## TASK TO CARRY OUT
Some lines in the material below hold the word "Dodaj". Copy all of them.

## PROVIDED RECORDS
########

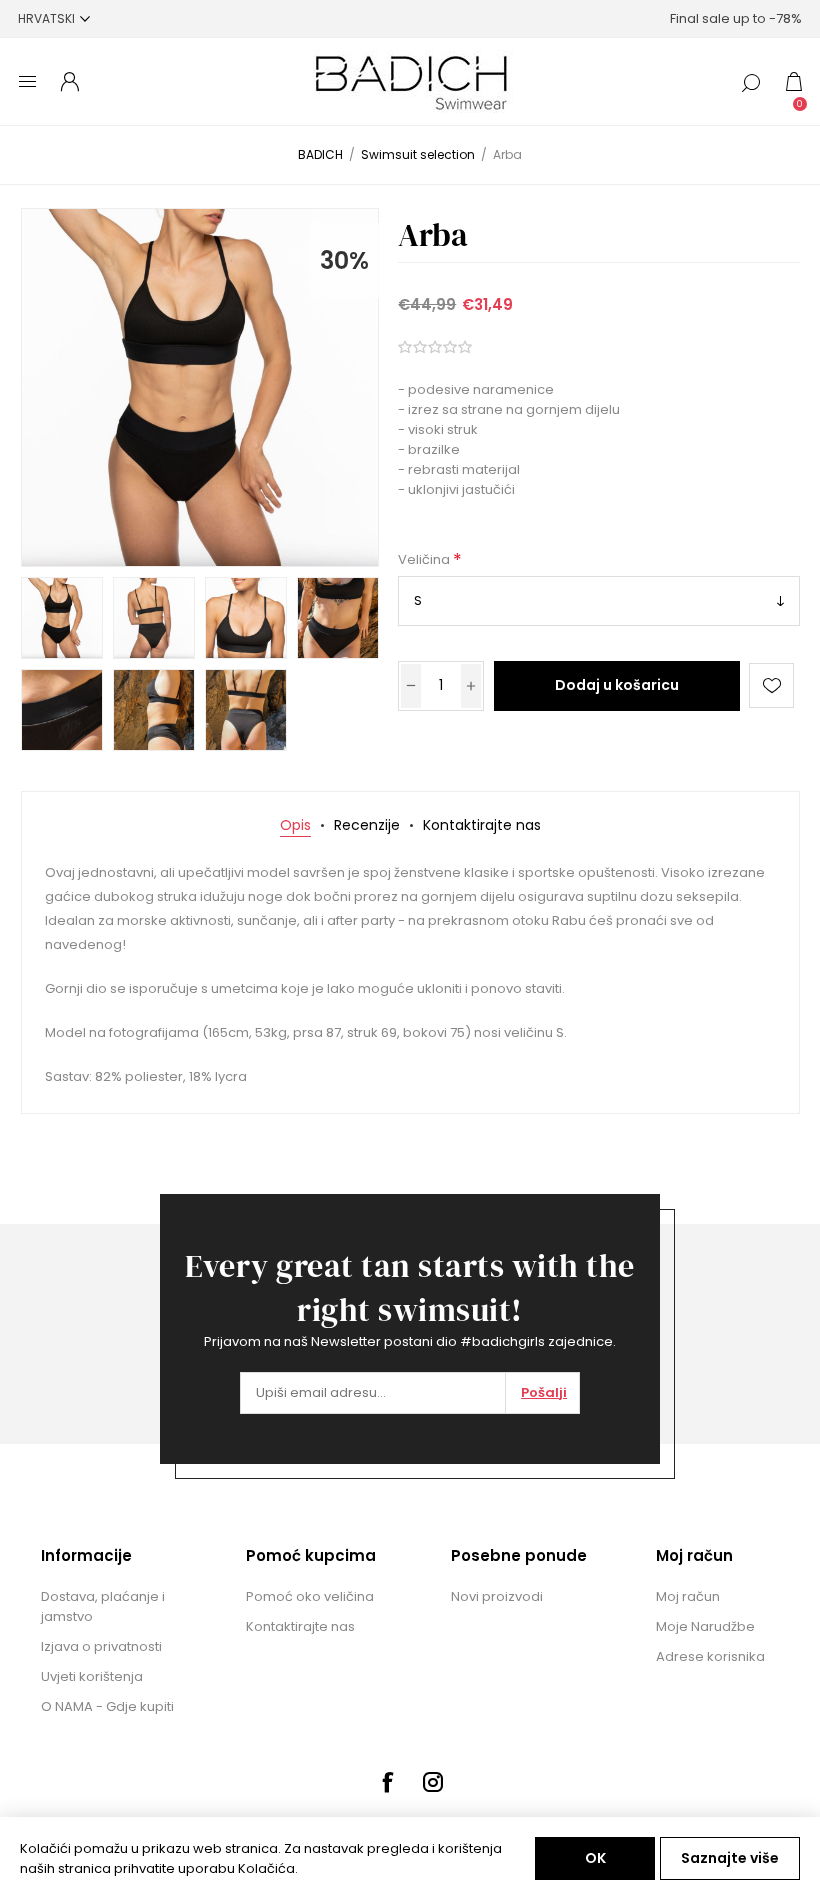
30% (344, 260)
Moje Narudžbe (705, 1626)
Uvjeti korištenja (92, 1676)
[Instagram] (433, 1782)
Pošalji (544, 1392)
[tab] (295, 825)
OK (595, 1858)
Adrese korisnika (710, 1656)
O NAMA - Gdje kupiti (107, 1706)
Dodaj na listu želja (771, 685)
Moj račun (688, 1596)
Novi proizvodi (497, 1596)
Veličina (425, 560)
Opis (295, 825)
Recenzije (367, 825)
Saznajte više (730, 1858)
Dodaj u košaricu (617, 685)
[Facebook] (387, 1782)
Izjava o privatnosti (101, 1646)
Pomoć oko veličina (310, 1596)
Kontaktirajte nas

########

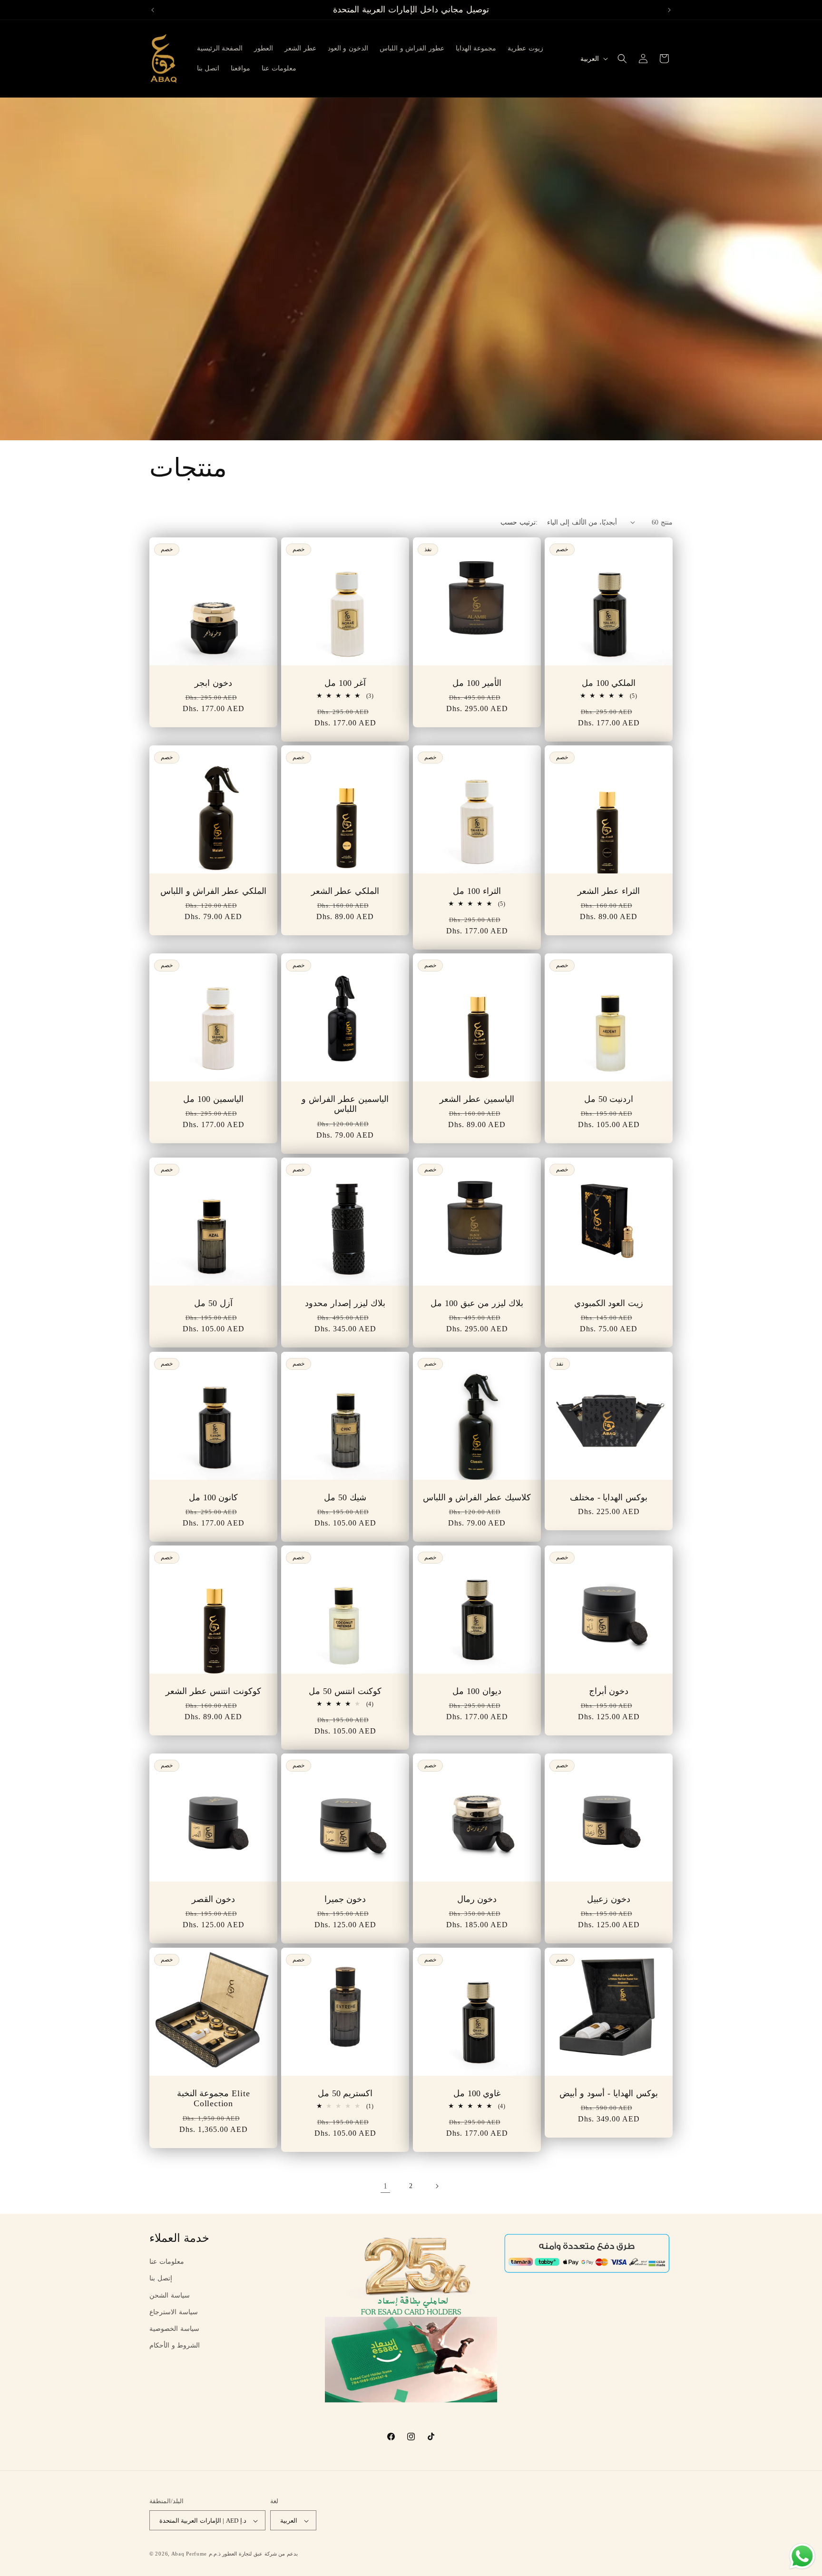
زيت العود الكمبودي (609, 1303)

########

## ANSWER SPACE
Dodaj na listu želja (771, 685)
Dodaj u košaricu (617, 685)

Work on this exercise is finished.